Published March 25, 2021, the Rust 1.51.0 release is one of the largest additions to the language and Cargo package manager in quite some time, with the stabilization of an MVP (minimum viable product) implementation of const generics and a new feature resolver for Cargo among the highlights. Other highlights:

  • With the const generics MVP, a tool is added for library designers in developing compile-time safe APIs. A highly anticipated feature, const generics are generic arguments that range over constant values, rather than types or lifetimes. This allows types to be parameterized by integers, for example. The plan is to introduce const generics gradually, so the only types that can be used as the type of a const generic argument currently are the types of integers, including size, usize, char, and bool.
  • Along with const generics, a new API has been stabilized that uses it, std::array::IntoIter, which allows developers to create a by value iterator over any array.
  • For Cargo, the new feature resolver introduces an algorithm for computing package features to help avoid some unwanted unification with the current resolver.
  • Improved compile times on MacOS, with improvements to speed up builds that include debug info and reduce the amount of disk space used.
  • Items such as functions, traits, and structs can be parameterized by constant values in addition to types and lifetimes.
  • Stabilized APIs, including stabilization of 18 new methods for types such as slice and Peekable.
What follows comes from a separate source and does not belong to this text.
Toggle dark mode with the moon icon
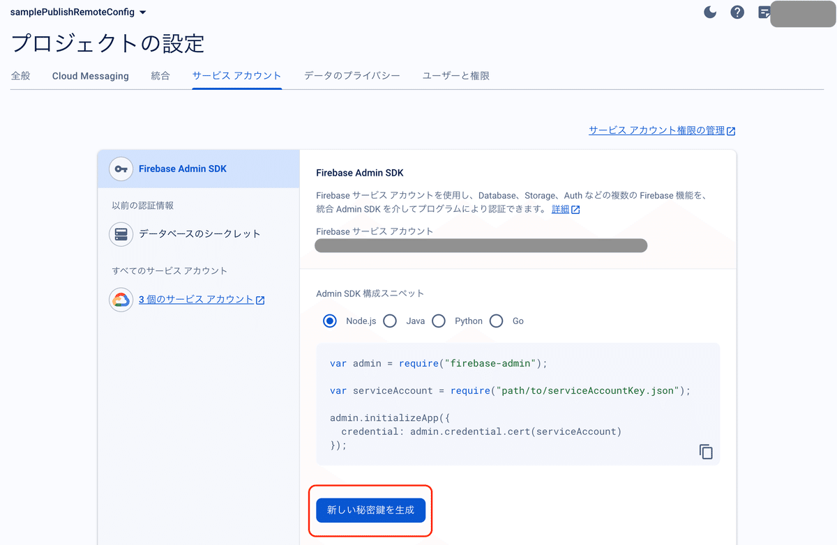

The new features in Rust 1.50.0

Published February 11, 2021, Rust 1.50.0 improves array indexing, expands safe access to union fields, and adds to the standard library. Specific improvements include:

  • For const-generic array indexing, this release continues a progression toward stable const generics, adding implementations of ops::Index and IndexMut for arrays [T; N] for any length of Const N. The indexing operator [ ] already worked on arrays through the compiler, but at the type level, arrays did not actually implement the library traits until now. Also, stable use of const values in array repetition is formally acknowledged.
  • Safe assignments to ManuallyDrop<T> union fields are permitted.
  • A niche for File on Unix platforms is now permitted. With this feature, some types in Rust have limitations on what is considered a valid value, which may not cover the range of possible memory values. Any remaining valid value is called a niche, with this space usable for type layout optimizations. On Unix platforms, Rust’s File is made of the system’s file integer descriptor; this happens to have a possible niche because it cannot be -1! System calls that return a file descriptor use -1 to indicate an error occurred, so it is never possible for -1 to be a real file descriptor. Beginning with Rust 1.50, this is added to the type definition so it can be used in layout optimizations, too. It follows that Option<File> now will have the same size as File.
  • For Cargo, a [rustc-workspace-wrapper] option has been added, to set a wrapper to execute instead of rustc, for workspace members only. Also, the --workspace flag has been added to the cargo update command.
  • Nine new stable functions were added to the library: bool::then, btree_map::Entry::or_insert_with_key, f32::clamp, f64::clamphash_map::Entry::or_insert_with_key, Ord::clamp, RefCell::take, slice::fill, and UnsafeCell::get_mut.
  • Also in the library, several existing functions were made const: IpAddr::is_ipv4, IpAddr::is_ipv6, Layout::size, Layout::align, Layout::from_size_align, pow for all integer types, checked_pow for all integer types, saturating_pow for all integer types, wrapping_pow for all integer types, next_power_of_two for all unsigned integer types, and checked_power_of_two for all unsigned integer types.

The new features in Rust 1.49.0

Announced December 31, 2020, Rust 1.49.0 designates 64-bit Arm Linux as a Tier 1 target, thus providing the highest support guarantee, with the full test suite run on this platform on every change merged in the compiler. This support is expected to benefit workloads spanning from embedded systems to servers and desktops. Prebuilt binaries also are available. This marks the first time a non-x86 target has reached Tier 1 support. The Rust development team hopes to bring more platforms into this tier in the future.